Paleoanthropology: The Study of Human Lineage
[1] The lineage of which we have to speak in the present chapter embraces all fossil and genetic evidence found anywhere, or at any time, beneath the earth’s surface or within its populations. Particular milestones in this deep history have, of course, their specialized nomenclature. Australopithecus afarensis, the poster-fossil for early bipedalism, is a form of hominin that has played a very[2] influential part in scientific narratives; hence the separate mention of “ape-men” in the heading of this chapter.
While there are many selective pressures that help to shape the arc of evolution, the most potent of them all is environmental change. Let us see what happens when a shifting climate alters the landscape of a tropical forest, for example. If the ecosystem transformed in a smooth, linear fashion over such a terrain, its pressure might nudge a species along a predictable path, but would not fracture a population into distinct branches. Such gradual adaptation, due to the consistent component of environmental stress, does, of course, occur, and its effects are strikingly visible in the incremental dental or postural changes observed in the fossil record. [3] These anatomical shifts clearly illustrate how steady pressure refines a species over eons. All environments in the ancient world were, however, full of volatility and catastrophe, and in many epochs, as during the rapid oscillations of the Pleistocene ice ages, there were strong selective shocks, sometimes extending to mass extinctions.
All species are bound by their genetic heritage,[4] and, contrary to a teleological view, never truly “strive” toward a predetermined form. Speciation may occur in isolated refugia, through the fragmentation of populations by rising seas, or it may be sparked by novel behavioral innovations, but a new hominin lineage emerges only because the ecological niche is changing with it; and, in a stable world, all species remain more or less static in their form. The rate of its evolutionary change depends upon the generation length, and upon the size and stability of the breeding population. [5] Other things being equal, the smallest, most pressured populations change most rapidly. Exceedingly large and widespread groups, even without intense selection to drive it, require hundreds of thousands of years to show significant morphological divergence from their ancestors.
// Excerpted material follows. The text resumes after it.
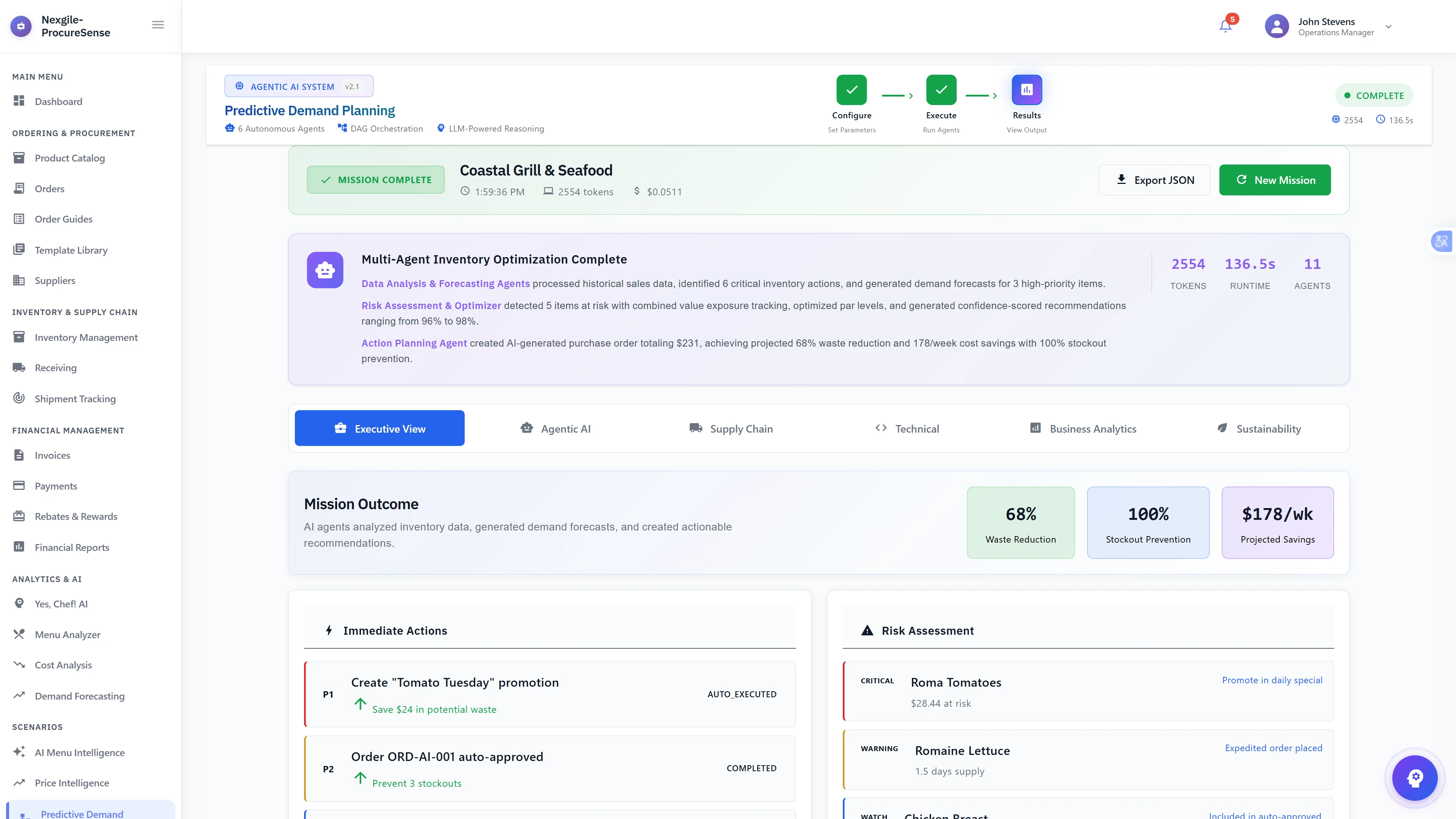The image size is (1456, 819).
Task: Open Demand Forecasting analytics
Action: [79, 696]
Upward trends in cognitive complexity suffice to distinguish the genus Homo[6] uniquely every few million years, and migratory movements carry the same bands far and wide over the earth. The dispersal of populations by foot and raft leads to some results of remarkable interest, genetic as well as cultural. [7] In the first place, far-reaching differentiation in morphology and technology are brought about by this process.
[8] 1. Thus, in Indonesia, a distinct and diminutive hominin, Homo floresiensis, persisted in isolation long after its presumed ancestors had vanished elsewhere. 2. It is believed to have become adapted to the limited resources of its island environment. 3. Less extreme examples of this adaptive radiation are found on many other landmasses, including the whole of Eurasia for the Neanderthals. 4. Another effect of geographic dispersal is the hybridization of lineages. There is now clear evidence of genetic interchange between different hominin groups, so that the genome [9]of a particular ancient individual, [10]as a result, is not purely one species but a mosaic of several. Lastly, the presence of multiple, coeval hominin species in the atmosphere of competition, whether derived from a common ancestor or otherwise, had various profound and decisive effects upon the cognitive and social capacities we associate with modernity and modifies, in numerous ways, the conditions of human emergence upon [11]the planet.